Easier FDI norms unlikely to benefit aviation sector, given issues of ownership and control, say experts

Updated - July 06, 2019 12:42 am IST

Published - July 05, 2019 10:26 pm IST - NEW DELHI

Finance Minister Nirmala Sitharaman announced on Friday that the government will re-initiate disinvestment of national carrier Air India as well as open up Foreign Direct Investment (FDI) in aviation.

The Minister didn’t spell out what FDI rules would be eased but industry experts say it is unlikely to be allowed for airlines as norms require substantial ownership and effective control to rest within India.

There is 100% FDI allowed in aviation, but foreign airlines can only invest up to 49% in an Indian airline. Also, foreign investment in Air India is capped at 49%.

The government’s decision to revisit privatisation of Air India follows an attempt last year that met with failure when no private player came forward to express an interest in the debt-laden carrier.

The Finance Minister laid emphasis on encouraging financing and leasing activities in the country so that India could become a self-reliant aviation industry.

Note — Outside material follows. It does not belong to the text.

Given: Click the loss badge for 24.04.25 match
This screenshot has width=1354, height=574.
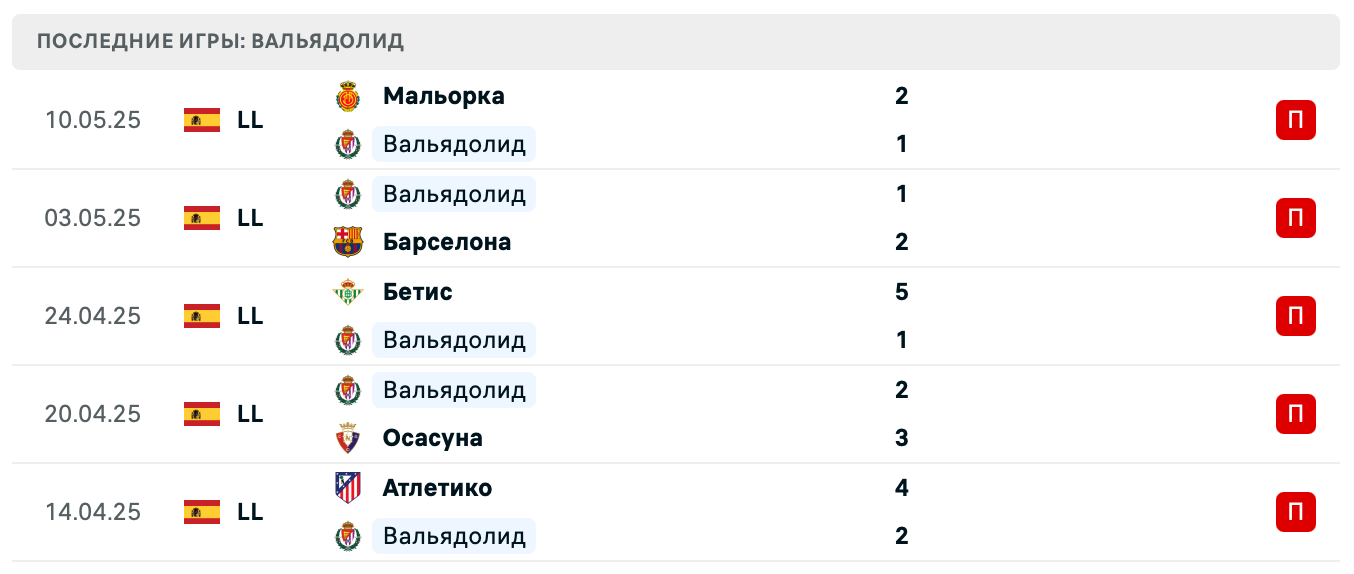Looking at the screenshot, I should 1295,316.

She added that the government will implement necessary regulatory provisions to enable this.

Maintenance infra

Ms. Sitharaman also spoke about creating a congenial environment for Maintenance, Repair and Overhaul (MRO) industry, which could leverage India’s engineering advantage and potential but didn’t detail how this would be achieved.

The current taxation regime discriminates against domestic MROs where it is cheaper for airlines to send aircraft for maintenance to foreign countries rather than getting them serviced within India, which has forced a large number.

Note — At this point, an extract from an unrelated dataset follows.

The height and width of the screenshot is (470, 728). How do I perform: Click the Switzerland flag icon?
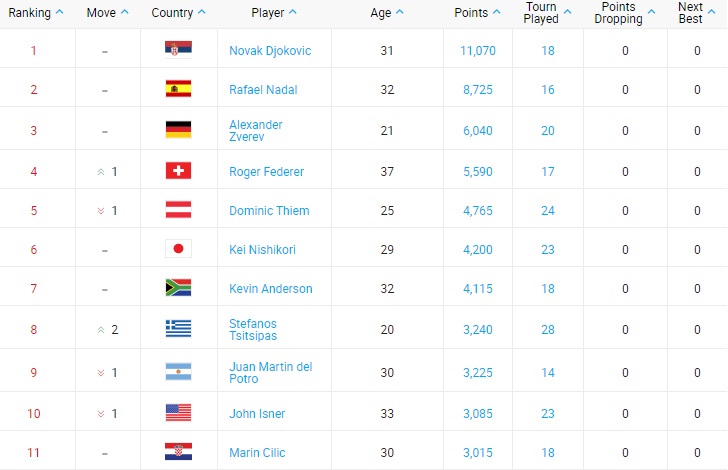[x=178, y=170]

The government may also plan a grid for regional airports being developed under the government’s UDAN (Ude Desh Ka Aam Nagrik) scheme aimed to take air travel to the masses and enhance air connectivity between Tier-2 and Tier-3 cities.

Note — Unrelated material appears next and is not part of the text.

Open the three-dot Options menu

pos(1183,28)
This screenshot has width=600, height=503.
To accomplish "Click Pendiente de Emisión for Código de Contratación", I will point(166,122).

The budget allocation for the Ministry of Civil Aviation has seen a drastic reduction of 53% primarily because the government has not set aside anything for Air India.

The total allocation for 2019-2020 is ₹4,500 crore as against ₹9,700 crore last fiscal.

Among the key components are ₹1,084 crore for two Boeing 777 VVIP planes undergoing retrofit in the U.S. and another ₹2,600 crore for servicing Air India’s partial loan of ₹29,000 crore, which is now parked in a special purpose vehicle called Air India Assets Holding Limited.